## Objective
Please extract the passage on New Zealand environmental law word for word, from "Environmental law in" up to and including "Department of Conservation.".

## Excerpt to read
------------------------------------------------------------------------
= New Zealand environmental law =

Environmental law in New Zealand is an increasingly well defined body of national law that has a specialist court, The Environment Court of New Zealand (Māori: Te Kooti Taiao o Aotearoa), to decide related issues.

==History==
The roots of New Zealand environmental law can be traced to the common law of Australia. The increasing environmental awareness of the 1960s led to a specific body of environmental law that developed in many Western countries including New Zealand. Environmental law became more integrated in the 1980s with the passing of the Environment Act 1986 and the Conservation Act 1987. These Acts set up the Ministry for the Environment, Parliamentary Commissioner for the Environment and the Department of Conservation.

The most significant Act of Parliament concerning environmental law was the passing of Resource Management Act 1991. Issues under the Act are adjudicated by the Environment Court of New Zealand.
------------------------------------------------------------------------
## Material provided
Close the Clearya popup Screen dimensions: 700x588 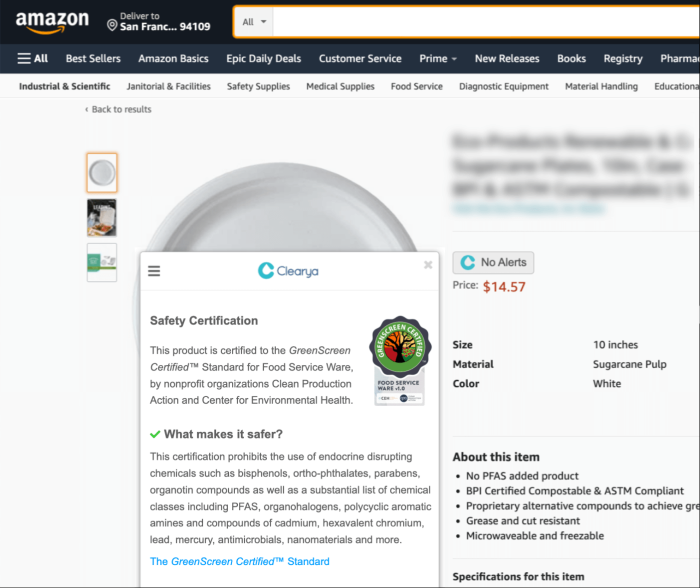click(428, 265)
------------------------------------------------------------------------
## Final result
Environmental law in New Zealand is an increasingly well defined body of national law that has a specialist court, The Environment Court of New Zealand (Māori: Te Kooti Taiao o Aotearoa), to decide related issues.

==History==
The roots of New Zealand environmental law can be traced to the common law of Australia. The increasing environmental awareness of the 1960s led to a specific body of environmental law that developed in many Western countries including New Zealand. Environmental law became more integrated in the 1980s with the passing of the Environment Act 1986 and the Conservation Act 1987. These Acts set up the Ministry for the Environment, Parliamentary Commissioner for the Environment and the Department of Conservation.